Discussion Questions for the Live Session
In modern applications, would 50 bootstrap replicates
still be the best choice?
Should we use an adaptive method to determine the number of bootstraps
dynamically?
Does bagging improve interpretability or just
accuracy?
How does bagging affect the interpretability of decision trees, and
should we sacrifice interpretability for performance?
What are the trade-offs of bagging vs. other ensemble
methods like boosting?
While bagging reduces variance, boosting reduces bias. In what
situations should one be preferred over the other?
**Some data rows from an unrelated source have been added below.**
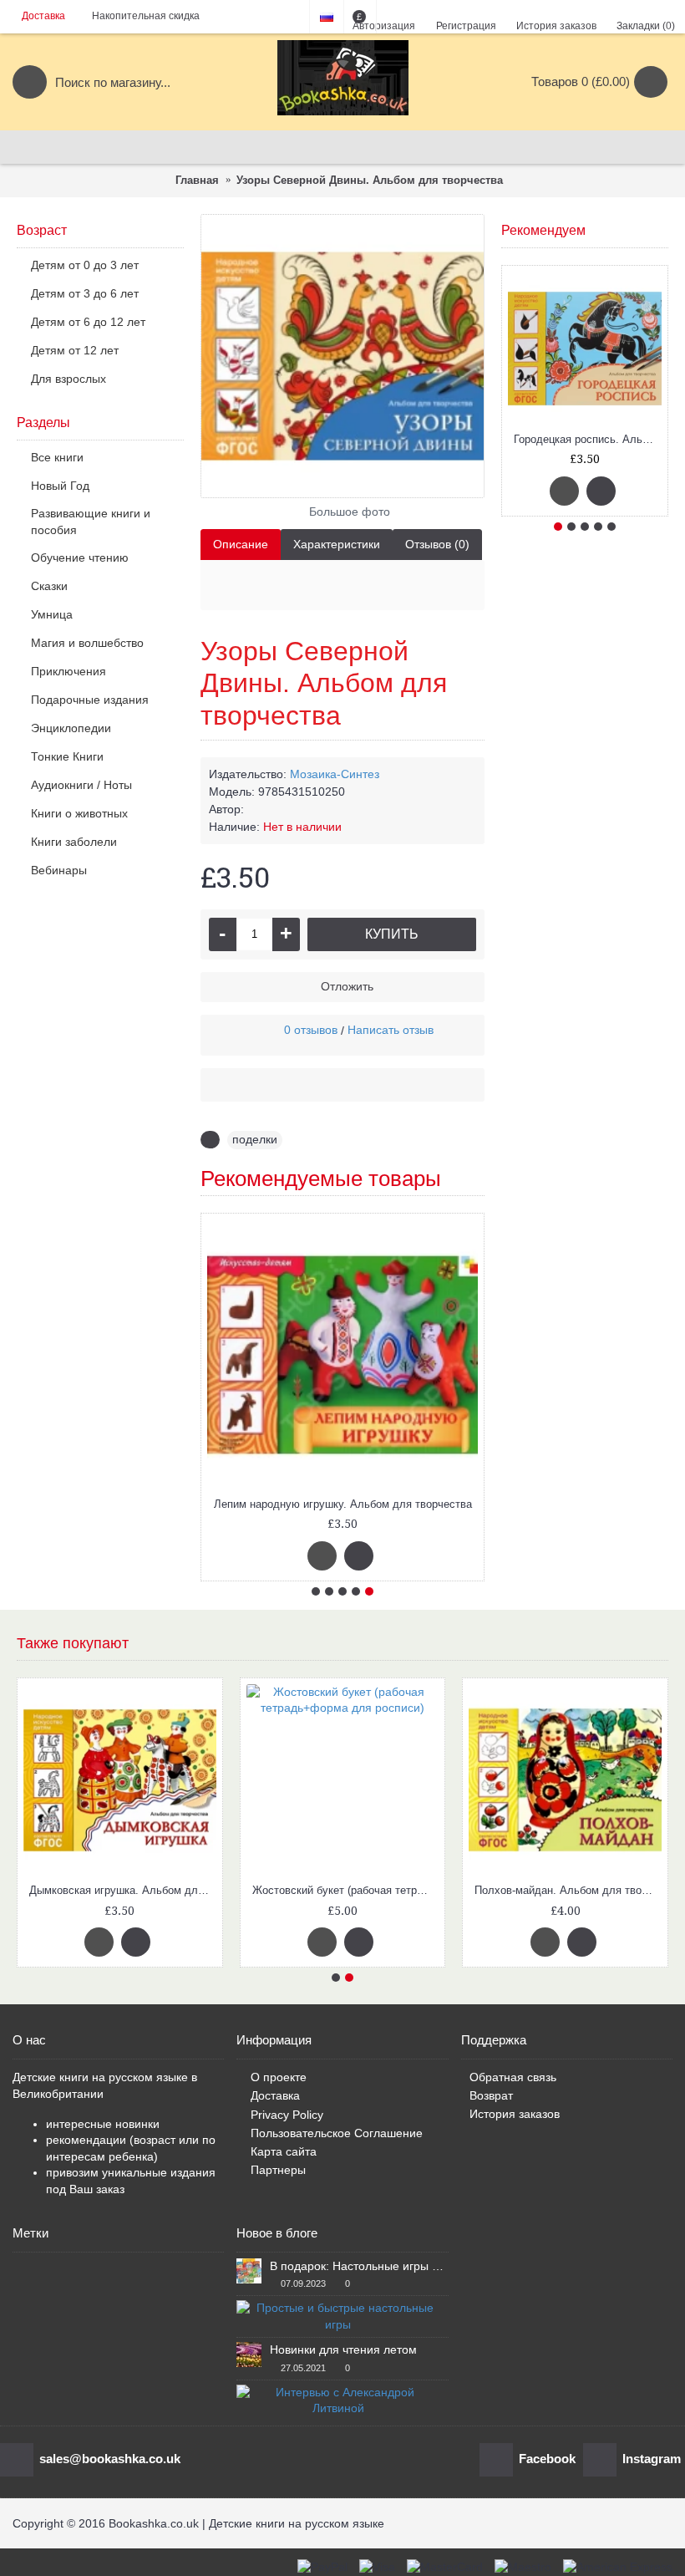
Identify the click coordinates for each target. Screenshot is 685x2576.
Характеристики (336, 544)
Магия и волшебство (87, 642)
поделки (254, 1139)
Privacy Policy (287, 2114)
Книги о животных (79, 813)
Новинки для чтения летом (343, 2349)
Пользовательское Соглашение (337, 2133)
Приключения (68, 671)
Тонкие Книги (67, 756)
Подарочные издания (90, 699)
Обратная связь (512, 2077)
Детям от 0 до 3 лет (85, 265)
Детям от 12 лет (75, 350)
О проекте (279, 2077)
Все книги (57, 457)
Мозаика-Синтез (334, 774)
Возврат (491, 2095)
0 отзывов (310, 1029)
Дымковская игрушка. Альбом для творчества (122, 1890)
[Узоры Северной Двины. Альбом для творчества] (342, 356)
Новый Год (60, 485)
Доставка (275, 2095)
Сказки (49, 586)
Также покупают (73, 1643)
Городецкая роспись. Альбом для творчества (588, 439)
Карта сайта (284, 2151)
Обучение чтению (80, 557)
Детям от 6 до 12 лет (88, 321)
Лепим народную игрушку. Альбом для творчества (343, 1504)
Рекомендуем (543, 230)
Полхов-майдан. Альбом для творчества (568, 1890)
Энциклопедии (71, 728)
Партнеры (278, 2169)
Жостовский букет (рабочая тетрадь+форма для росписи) (345, 1890)
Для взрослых (68, 378)
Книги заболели (74, 841)
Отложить (347, 986)
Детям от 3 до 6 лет (85, 293)
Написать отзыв (391, 1029)
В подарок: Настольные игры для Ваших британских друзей (359, 2266)
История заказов (514, 2113)
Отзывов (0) (437, 544)
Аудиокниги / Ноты (81, 785)
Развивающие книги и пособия (90, 522)
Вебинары (59, 870)
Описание (240, 544)
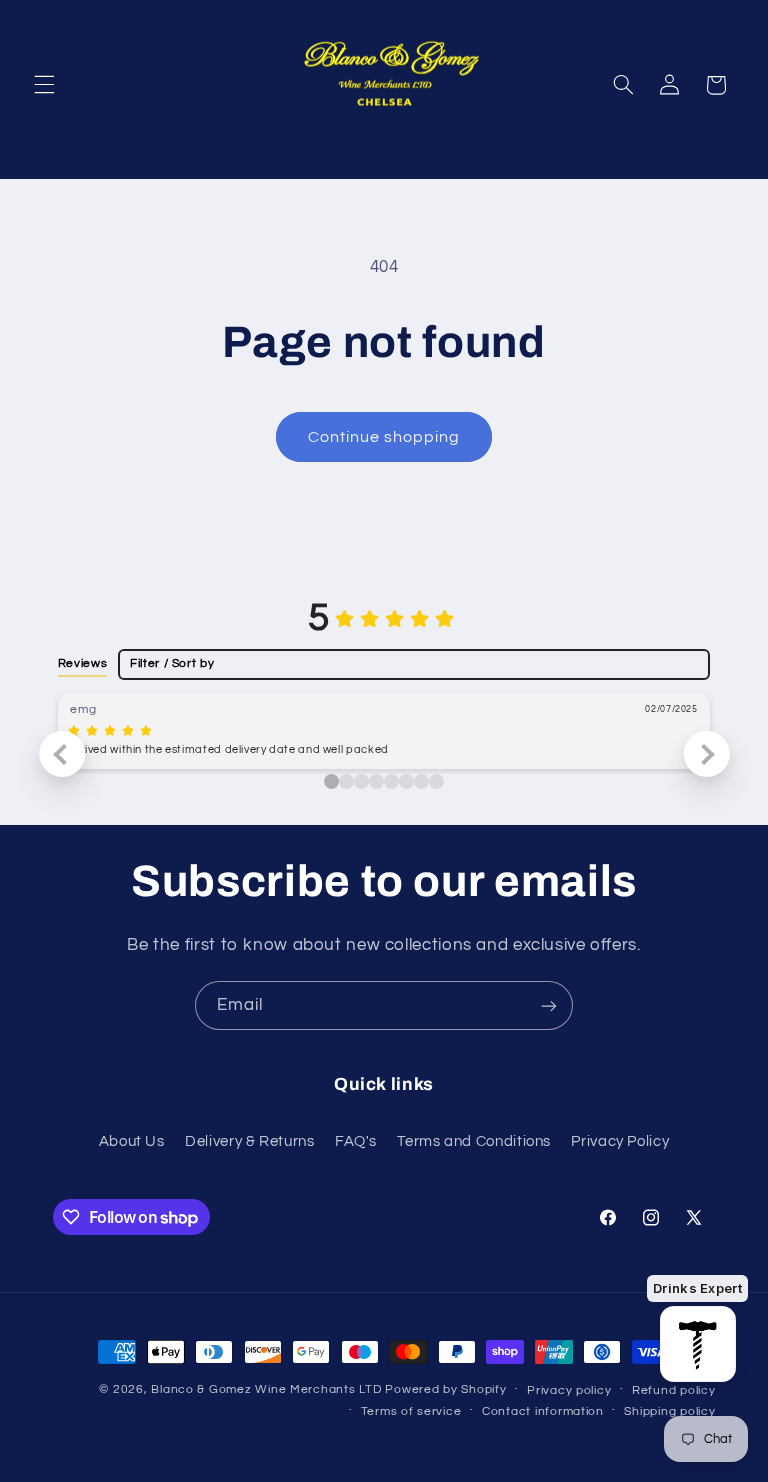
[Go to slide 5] (406, 781)
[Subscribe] (549, 1005)
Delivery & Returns (249, 1141)
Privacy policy (569, 1390)
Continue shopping (384, 437)
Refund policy (674, 1390)
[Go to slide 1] (346, 781)
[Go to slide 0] (331, 781)
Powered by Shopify (445, 1389)
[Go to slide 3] (376, 781)
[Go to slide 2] (361, 781)
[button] (44, 85)
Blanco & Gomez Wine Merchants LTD (266, 1389)
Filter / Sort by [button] (172, 663)
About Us (132, 1141)
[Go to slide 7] (436, 781)
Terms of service (411, 1411)
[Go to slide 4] (391, 781)
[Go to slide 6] (421, 781)
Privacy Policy (620, 1141)
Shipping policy (669, 1411)
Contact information (543, 1411)
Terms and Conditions (474, 1141)
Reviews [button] (82, 663)
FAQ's (356, 1141)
This experiment is an attempt to replicate Breiman’s
findings and demonstrates the effectiveness of bagging in improving
model accuracy.
Discussion Questions:
- How does the number of bootstrap samples affect model
performance?
- What are the trade-offs between bagging and a single decision
tree?
- When would you use random forests over bagging?
Summary:
- Entropy quantifies randomness and information
gain.
- Gini Impurity measures classification
uncertainty.
- Partition Trees recursively split data for
decision-making.
- Bagging builds multiple models using bootstrap
aggregation.
- Random Forests improve bagging by introducing
feature randomness.
Three Relevant Questions for the Professor:
Regarding Entropy and Gini Impurity:
How do we decide when to use entropy versus Gini impurity as the
criterion for splitting in a decision tree? Are there specific datasets
or conditions where one consistently outperforms the other?
On Bagging and Random Forests:
In practical applications, is there a recommended threshold for the
number of bootstrap samples or decision trees in a random forest to
balance model performance and computational efficiency?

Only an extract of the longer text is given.